Input records:
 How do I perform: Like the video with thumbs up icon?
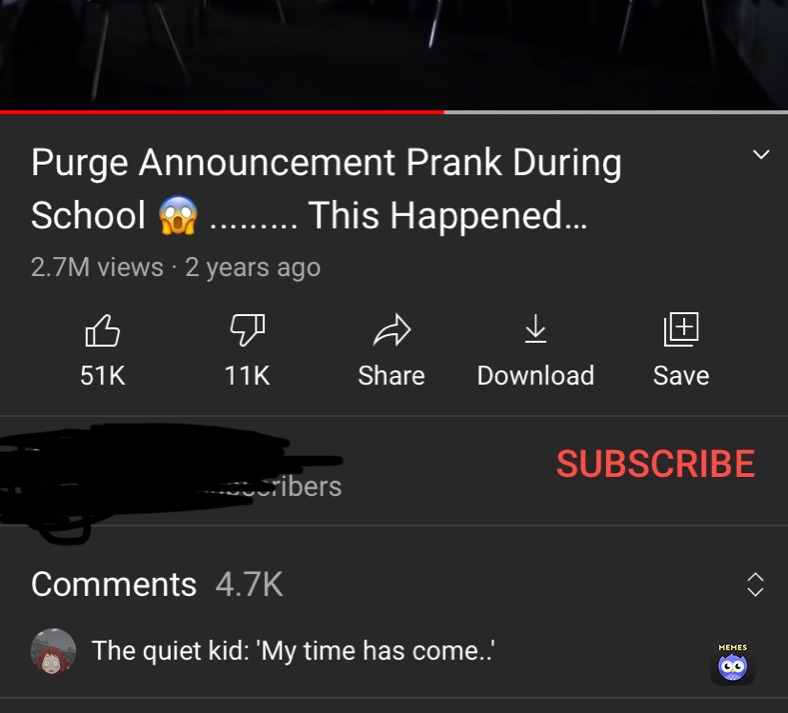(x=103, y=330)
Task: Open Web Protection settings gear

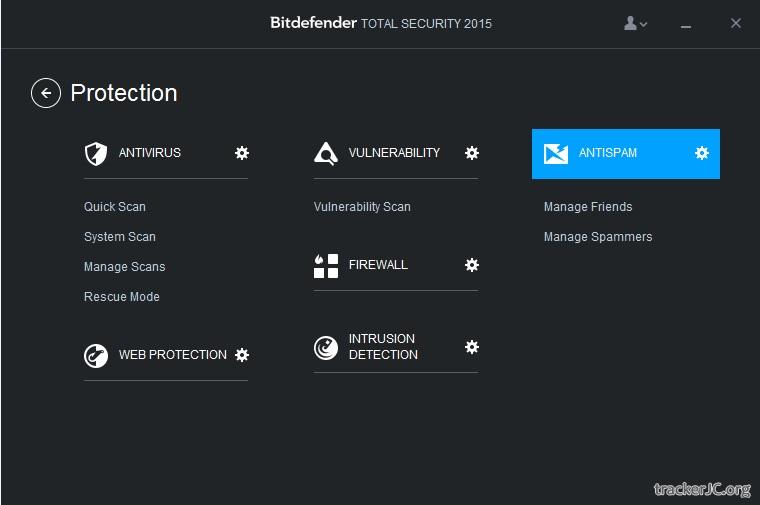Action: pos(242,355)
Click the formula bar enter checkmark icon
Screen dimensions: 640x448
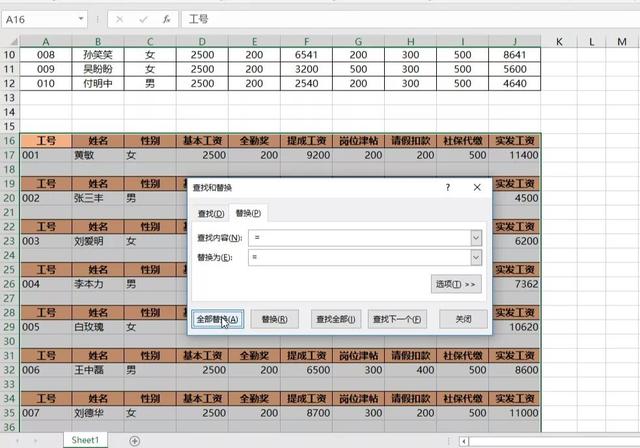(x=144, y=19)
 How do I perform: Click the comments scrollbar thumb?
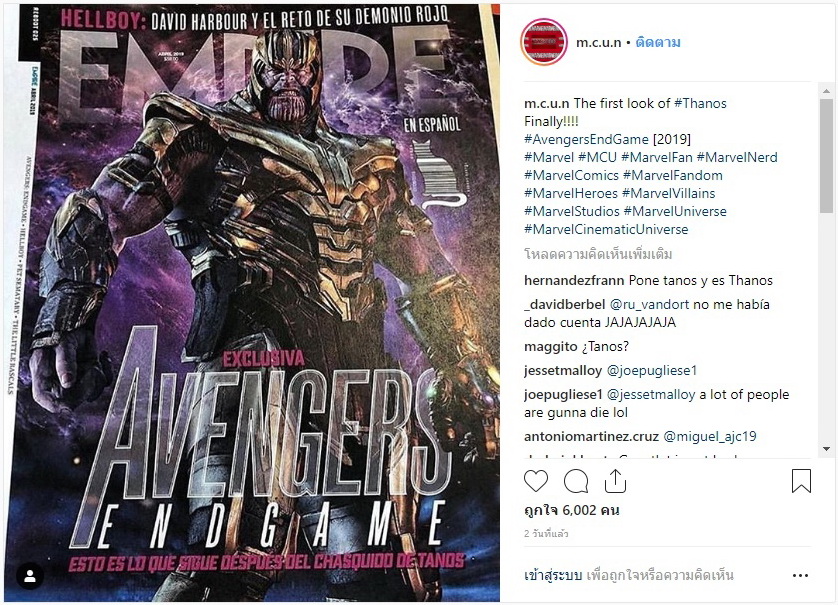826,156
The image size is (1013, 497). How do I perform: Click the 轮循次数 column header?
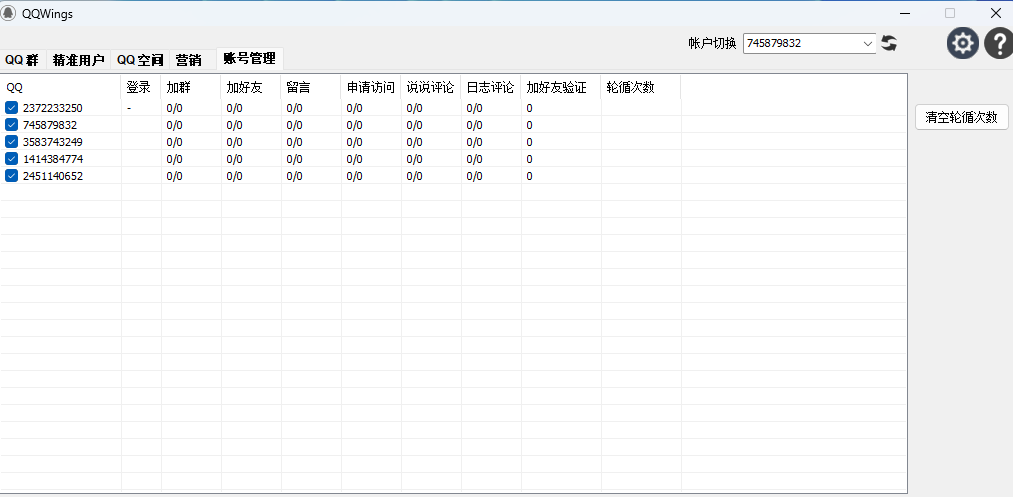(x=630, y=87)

How to complete this task: Find "Click the formula bar enter checkmark icon" in the entries, then reproduce that line and each line after it exactly, through the last one. Pictures do not go in.

Solution to this task:
Click the formula bar enter checkmark icon
Screen dimensions: 640x448
(x=144, y=19)
 How do I perform: Click the comments scrollbar thumb?
826,156
The image size is (1013, 497). How do I perform: Click the 轮循次数 column header?
(x=630, y=87)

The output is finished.